### Aim
Please quote the records from the line containing "How do I perform: Print" through the line containing "Looking at the screenshot, I should pos(298,626).", leaving the pictures out.

### Records for processing
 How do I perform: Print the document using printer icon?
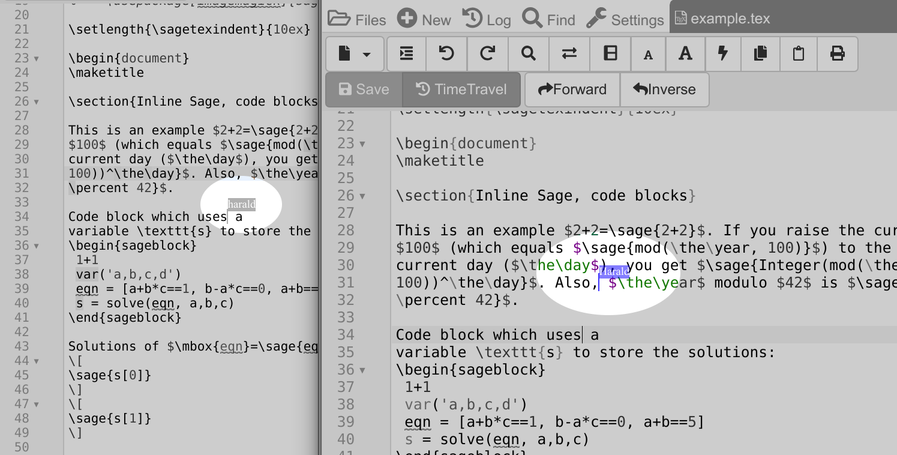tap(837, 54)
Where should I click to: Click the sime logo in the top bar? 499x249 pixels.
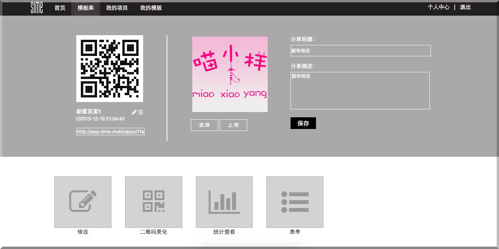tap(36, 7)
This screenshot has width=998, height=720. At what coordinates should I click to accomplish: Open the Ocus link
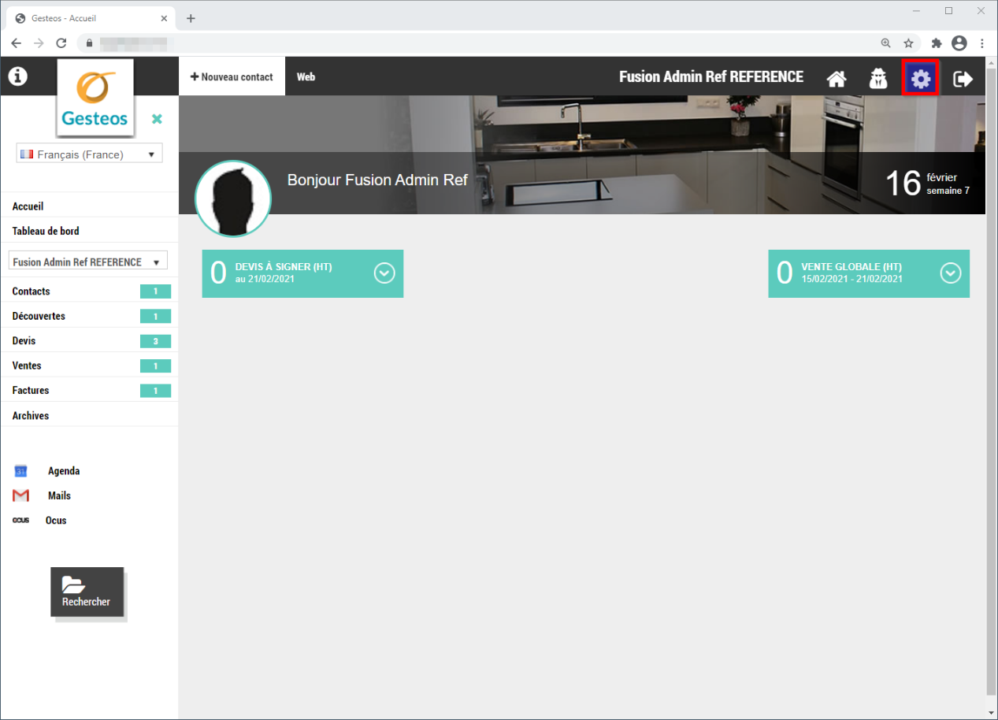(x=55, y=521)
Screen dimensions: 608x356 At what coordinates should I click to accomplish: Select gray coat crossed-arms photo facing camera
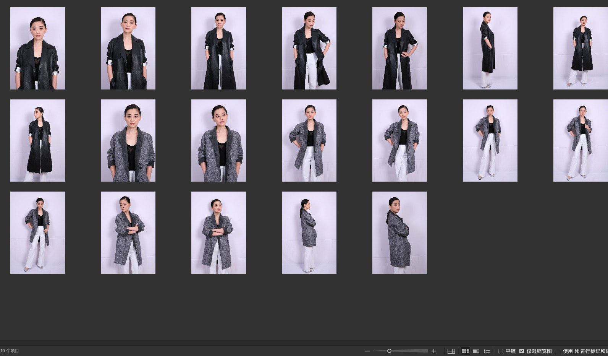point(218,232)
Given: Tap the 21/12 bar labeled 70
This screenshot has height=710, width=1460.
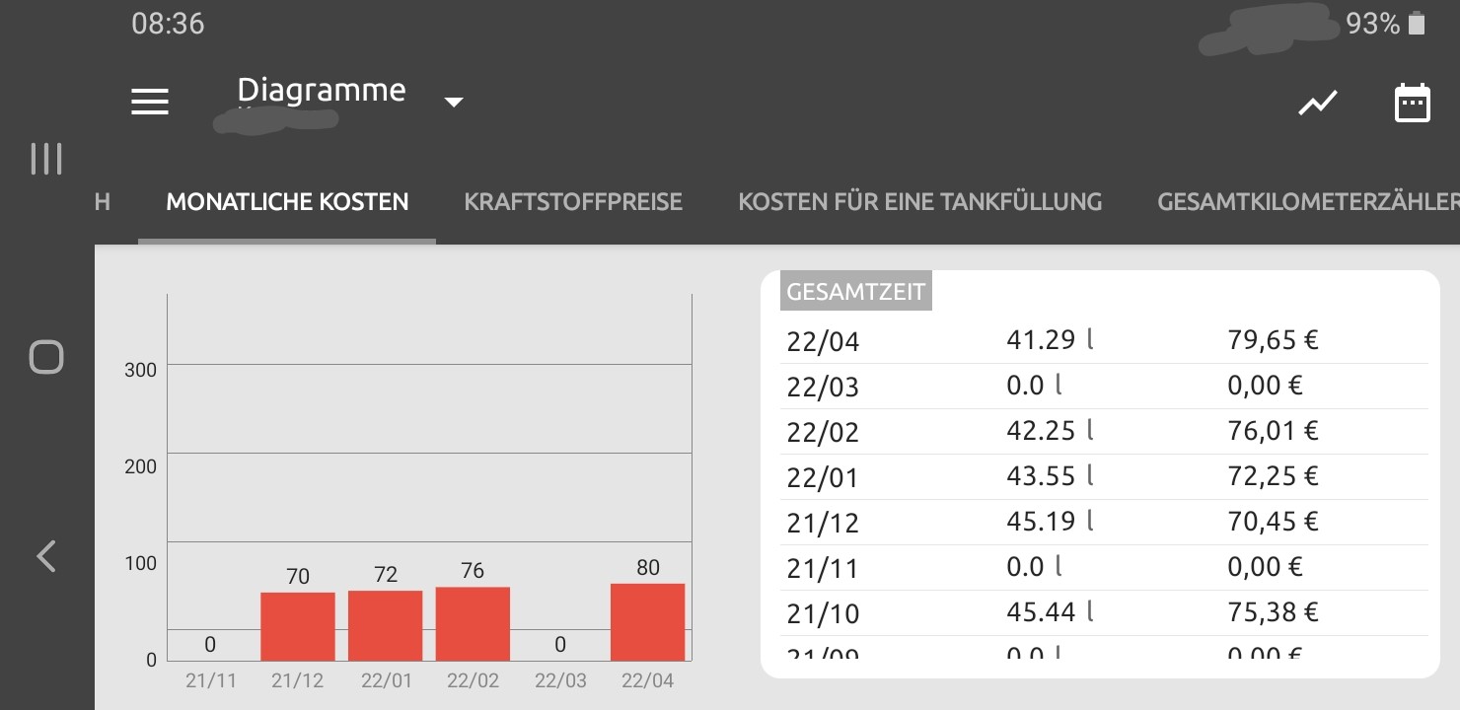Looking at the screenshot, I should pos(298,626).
* * *
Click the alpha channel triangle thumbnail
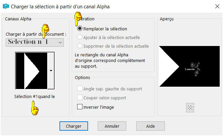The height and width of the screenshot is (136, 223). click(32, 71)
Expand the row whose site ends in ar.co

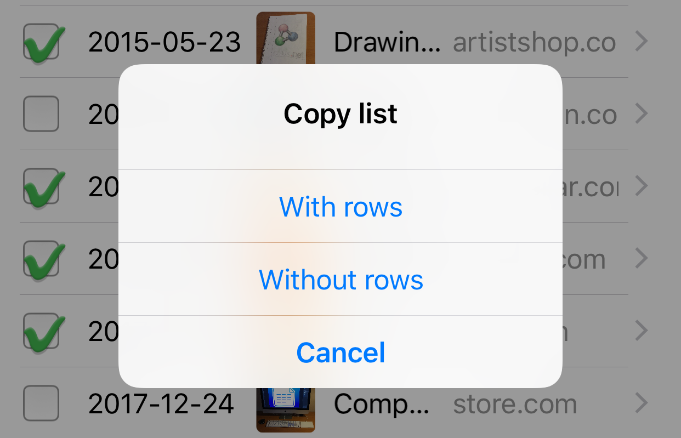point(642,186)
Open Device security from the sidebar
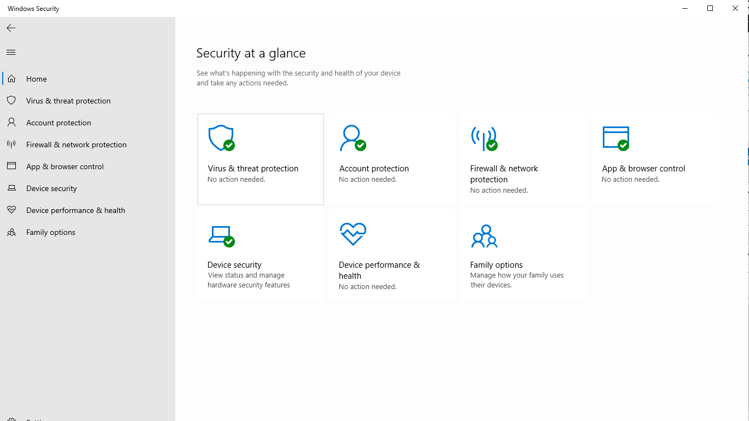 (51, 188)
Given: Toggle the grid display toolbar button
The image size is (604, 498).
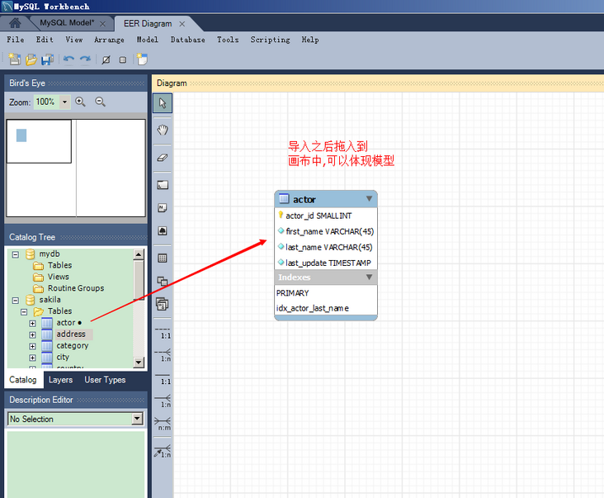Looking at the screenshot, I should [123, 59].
...
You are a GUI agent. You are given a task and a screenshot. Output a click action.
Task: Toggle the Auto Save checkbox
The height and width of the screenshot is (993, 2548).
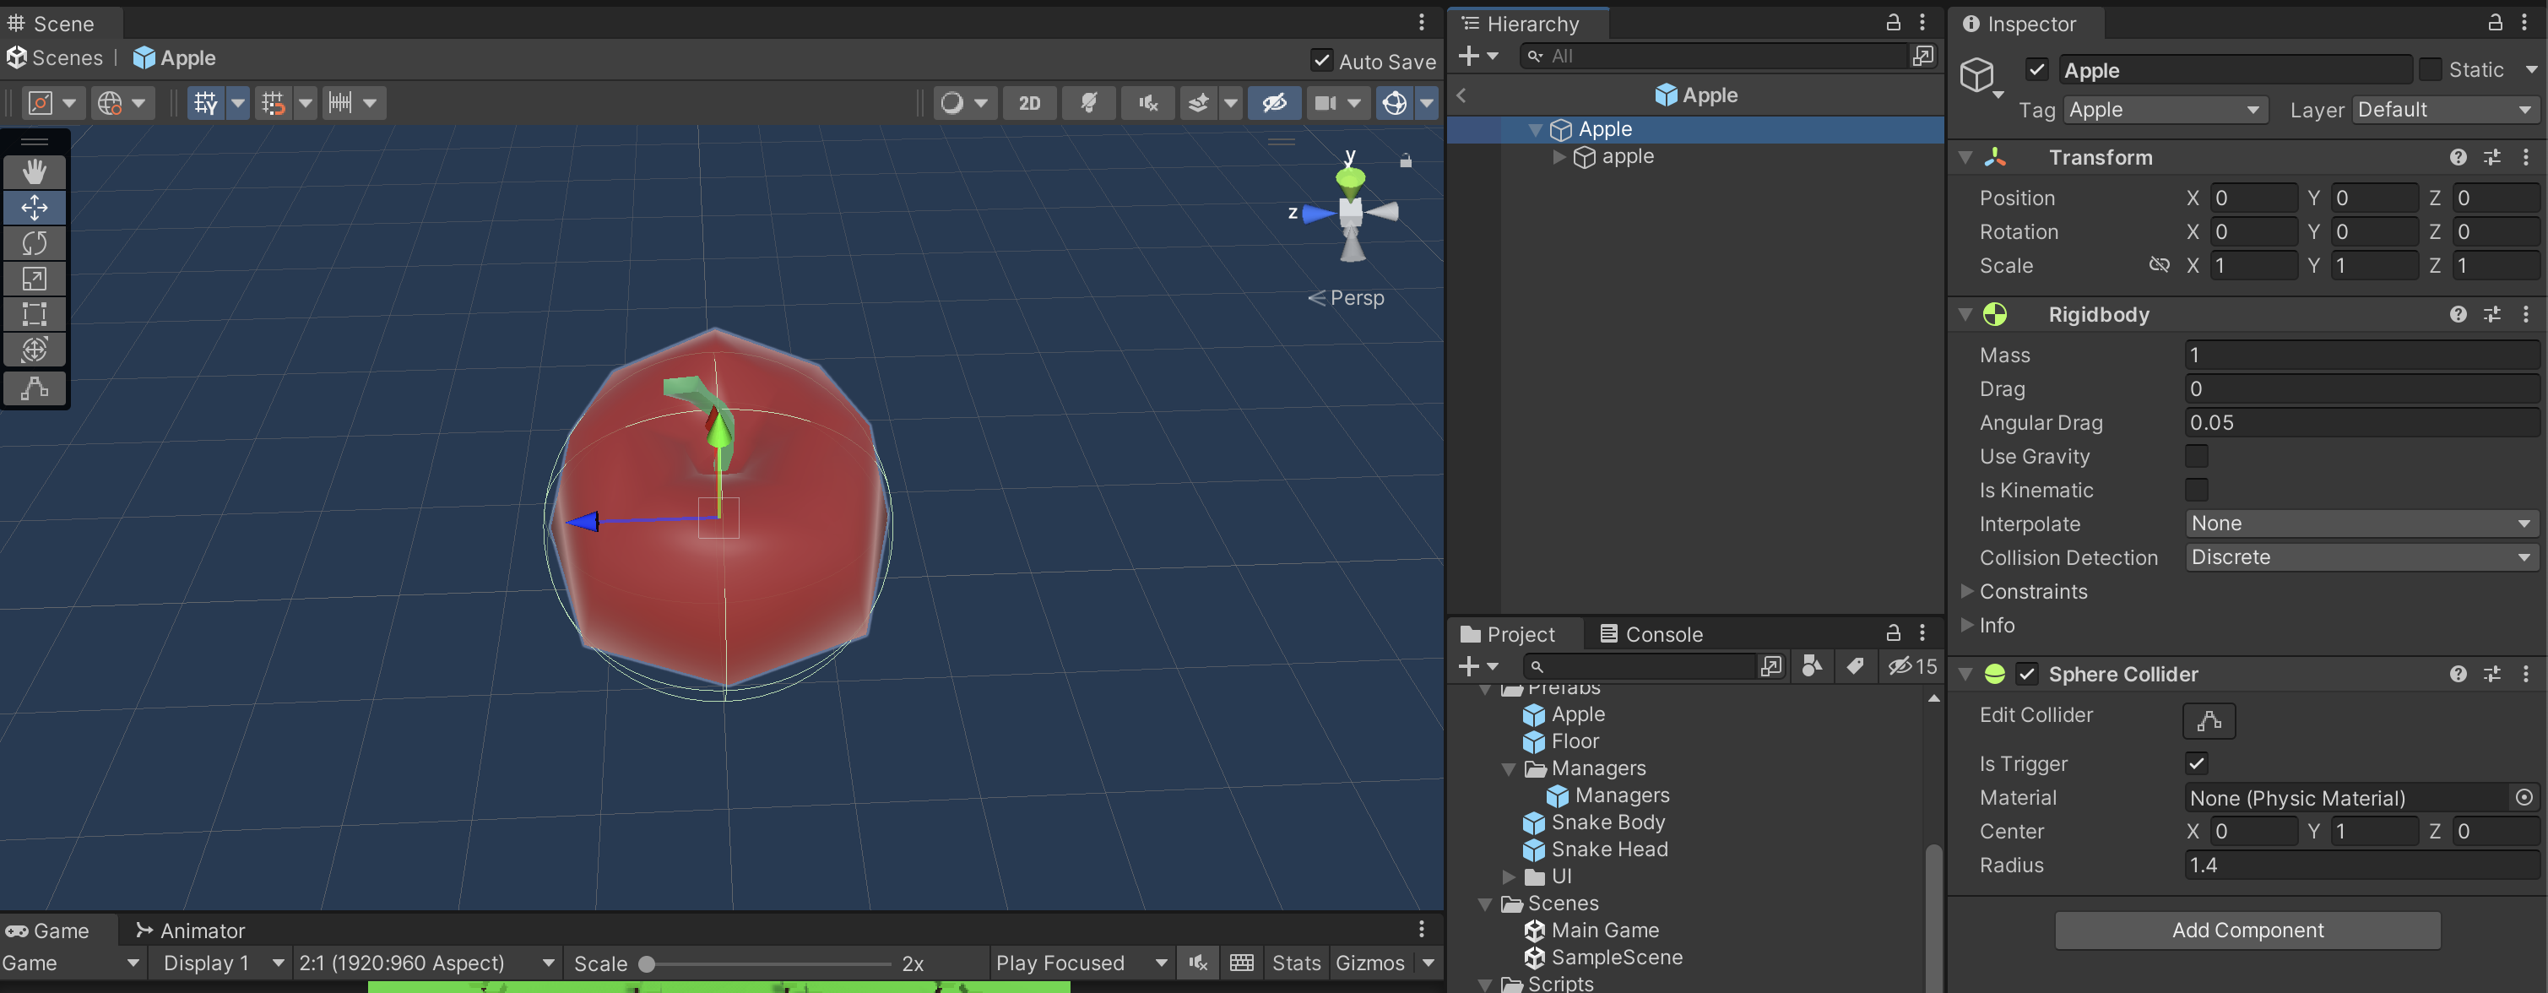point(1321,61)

### Exercise response
 How do I perform: Print the document using printer icon?
tap(837, 54)
Where should I click to: Click the sime logo in the top bar? 499x249 pixels.
tap(36, 7)
This screenshot has width=998, height=720. At what coordinates should I click to accomplish: Open the Ocus link
(x=55, y=521)
Screen dimensions: 608x356 At what coordinates should I click to accomplish: Select gray coat crossed-arms photo facing camera
point(218,232)
Given: Tap the 21/12 bar labeled 70
This screenshot has height=710, width=1460.
Looking at the screenshot, I should pos(298,626).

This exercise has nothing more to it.